_Dataset entries:_
______________________________

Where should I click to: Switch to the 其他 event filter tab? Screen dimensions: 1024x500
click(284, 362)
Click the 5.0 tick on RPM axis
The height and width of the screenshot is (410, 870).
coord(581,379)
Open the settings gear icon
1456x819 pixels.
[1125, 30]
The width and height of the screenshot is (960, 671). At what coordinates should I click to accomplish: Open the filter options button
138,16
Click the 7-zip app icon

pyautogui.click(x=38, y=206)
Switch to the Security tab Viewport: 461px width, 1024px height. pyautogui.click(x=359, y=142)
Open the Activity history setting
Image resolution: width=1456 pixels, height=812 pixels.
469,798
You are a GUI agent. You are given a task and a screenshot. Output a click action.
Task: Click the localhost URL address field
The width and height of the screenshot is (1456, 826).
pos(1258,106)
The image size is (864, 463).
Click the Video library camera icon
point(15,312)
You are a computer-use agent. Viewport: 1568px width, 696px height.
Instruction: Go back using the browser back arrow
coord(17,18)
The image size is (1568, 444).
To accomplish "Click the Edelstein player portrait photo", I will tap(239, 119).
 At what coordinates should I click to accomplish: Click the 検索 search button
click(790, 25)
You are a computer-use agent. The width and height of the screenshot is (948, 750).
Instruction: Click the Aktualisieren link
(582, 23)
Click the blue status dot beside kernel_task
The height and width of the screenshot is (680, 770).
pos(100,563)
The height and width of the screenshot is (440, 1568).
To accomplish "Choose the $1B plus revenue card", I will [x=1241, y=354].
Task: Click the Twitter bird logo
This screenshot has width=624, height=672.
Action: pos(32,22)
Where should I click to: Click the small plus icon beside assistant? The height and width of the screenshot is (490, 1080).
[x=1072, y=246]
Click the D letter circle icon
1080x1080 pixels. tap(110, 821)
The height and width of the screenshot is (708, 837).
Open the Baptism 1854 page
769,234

______________________________

_Work to complete:_ Write out exactly each line of the entries, starting at the one containing "You are a computer-use agent. The" and finishing with the last line.

_Expected answer:_
You are a computer-use agent. The width and height of the screenshot is (948, 750).
Instruction: Click the Aktualisieren link
(582, 23)
Click the blue status dot beside kernel_task
The height and width of the screenshot is (680, 770).
pos(100,563)
The height and width of the screenshot is (440, 1568).
To accomplish "Choose the $1B plus revenue card", I will [x=1241, y=354].
Task: Click the Twitter bird logo
This screenshot has width=624, height=672.
Action: pos(32,22)
Where should I click to: Click the small plus icon beside assistant? The height and width of the screenshot is (490, 1080).
[x=1072, y=246]
Click the D letter circle icon
1080x1080 pixels. tap(110, 821)
The height and width of the screenshot is (708, 837).
Open the Baptism 1854 page
769,234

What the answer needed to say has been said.